**Task to complete:**
Retyping all the entries exactly is the whole task.

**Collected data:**
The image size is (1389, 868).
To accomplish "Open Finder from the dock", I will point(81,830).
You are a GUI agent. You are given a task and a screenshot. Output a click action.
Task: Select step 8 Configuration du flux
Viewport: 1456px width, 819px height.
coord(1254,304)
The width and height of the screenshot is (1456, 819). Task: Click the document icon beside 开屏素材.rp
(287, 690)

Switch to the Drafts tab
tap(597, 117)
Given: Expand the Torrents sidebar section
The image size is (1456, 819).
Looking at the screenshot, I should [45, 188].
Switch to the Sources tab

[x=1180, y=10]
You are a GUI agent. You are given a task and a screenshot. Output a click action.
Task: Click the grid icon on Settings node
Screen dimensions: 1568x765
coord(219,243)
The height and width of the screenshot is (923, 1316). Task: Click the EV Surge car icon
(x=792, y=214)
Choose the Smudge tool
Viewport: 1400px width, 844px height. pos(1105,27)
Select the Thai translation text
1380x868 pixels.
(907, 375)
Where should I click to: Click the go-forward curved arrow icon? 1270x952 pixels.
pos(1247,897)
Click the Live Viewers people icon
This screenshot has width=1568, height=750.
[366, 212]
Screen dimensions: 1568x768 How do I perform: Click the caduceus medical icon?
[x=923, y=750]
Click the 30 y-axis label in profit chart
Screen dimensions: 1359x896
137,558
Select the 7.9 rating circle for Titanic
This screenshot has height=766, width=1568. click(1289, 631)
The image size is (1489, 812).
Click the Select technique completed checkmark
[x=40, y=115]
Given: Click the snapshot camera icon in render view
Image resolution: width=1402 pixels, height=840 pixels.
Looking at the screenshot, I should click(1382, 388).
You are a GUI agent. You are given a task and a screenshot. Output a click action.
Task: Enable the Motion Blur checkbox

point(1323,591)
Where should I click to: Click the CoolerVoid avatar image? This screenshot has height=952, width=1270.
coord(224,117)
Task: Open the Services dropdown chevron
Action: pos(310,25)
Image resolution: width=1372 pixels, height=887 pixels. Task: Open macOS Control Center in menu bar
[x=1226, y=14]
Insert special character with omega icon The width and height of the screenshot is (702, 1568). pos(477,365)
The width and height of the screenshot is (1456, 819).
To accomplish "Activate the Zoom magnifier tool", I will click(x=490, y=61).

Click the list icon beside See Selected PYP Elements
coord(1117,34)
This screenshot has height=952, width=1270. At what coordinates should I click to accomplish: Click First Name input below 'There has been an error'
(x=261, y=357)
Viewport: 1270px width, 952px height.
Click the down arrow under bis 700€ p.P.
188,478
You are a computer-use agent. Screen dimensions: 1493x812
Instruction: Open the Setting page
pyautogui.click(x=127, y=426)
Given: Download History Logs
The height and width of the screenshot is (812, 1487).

**Written response:**
The image size is (1389, 868).
To accomplish "Open Finder from the dock", I will point(81,830).
You are a GUI agent. You are given a task and a screenshot. Output a click action.
Task: Select step 8 Configuration du flux
Viewport: 1456px width, 819px height.
coord(1254,304)
The width and height of the screenshot is (1456, 819). Task: Click the document icon beside 开屏素材.rp
(287, 690)

Switch to the Drafts tab
tap(597, 117)
Given: Expand the Torrents sidebar section
The image size is (1456, 819).
Looking at the screenshot, I should [45, 188].
Switch to the Sources tab

[x=1180, y=10]
You are a GUI agent. You are given a task and a screenshot. Output a click action.
Task: Click the grid icon on Settings node
Screen dimensions: 1568x765
coord(219,243)
The height and width of the screenshot is (923, 1316). Task: Click the EV Surge car icon
(x=792, y=214)
Choose the Smudge tool
Viewport: 1400px width, 844px height. pos(1105,27)
Select the Thai translation text
1380x868 pixels.
(907, 375)
Where should I click to: Click the go-forward curved arrow icon? 1270x952 pixels.
pos(1247,897)
Click the Live Viewers people icon
This screenshot has width=1568, height=750.
[366, 212]
Screen dimensions: 1568x768 How do I perform: Click the caduceus medical icon?
[x=923, y=750]
Click the 30 y-axis label in profit chart
Screen dimensions: 1359x896
137,558
Select the 7.9 rating circle for Titanic
This screenshot has height=766, width=1568. click(1289, 631)
The image size is (1489, 812).
Click the Select technique completed checkmark
[x=40, y=115]
Given: Click the snapshot camera icon in render view
Image resolution: width=1402 pixels, height=840 pixels.
Looking at the screenshot, I should click(1382, 388).
You are a GUI agent. You are given a task and a screenshot. Output a click action.
Task: Enable the Motion Blur checkbox

point(1323,591)
Where should I click to: Click the CoolerVoid avatar image? This screenshot has height=952, width=1270.
coord(224,117)
Task: Open the Services dropdown chevron
Action: pos(310,25)
Image resolution: width=1372 pixels, height=887 pixels. Task: Open macOS Control Center in menu bar
[x=1226, y=14]
Insert special character with omega icon The width and height of the screenshot is (702, 1568). pos(477,365)
The width and height of the screenshot is (1456, 819).
To accomplish "Activate the Zoom magnifier tool", I will click(x=490, y=61).

Click the list icon beside See Selected PYP Elements
coord(1117,34)
This screenshot has height=952, width=1270. At what coordinates should I click to accomplish: Click First Name input below 'There has been an error'
(x=261, y=357)
Viewport: 1270px width, 952px height.
Click the down arrow under bis 700€ p.P.
188,478
You are a computer-use agent. Screen dimensions: 1493x812
Instruction: Open the Setting page
pyautogui.click(x=127, y=426)
Given: Download History Logs
The height and width of the screenshot is (812, 1487).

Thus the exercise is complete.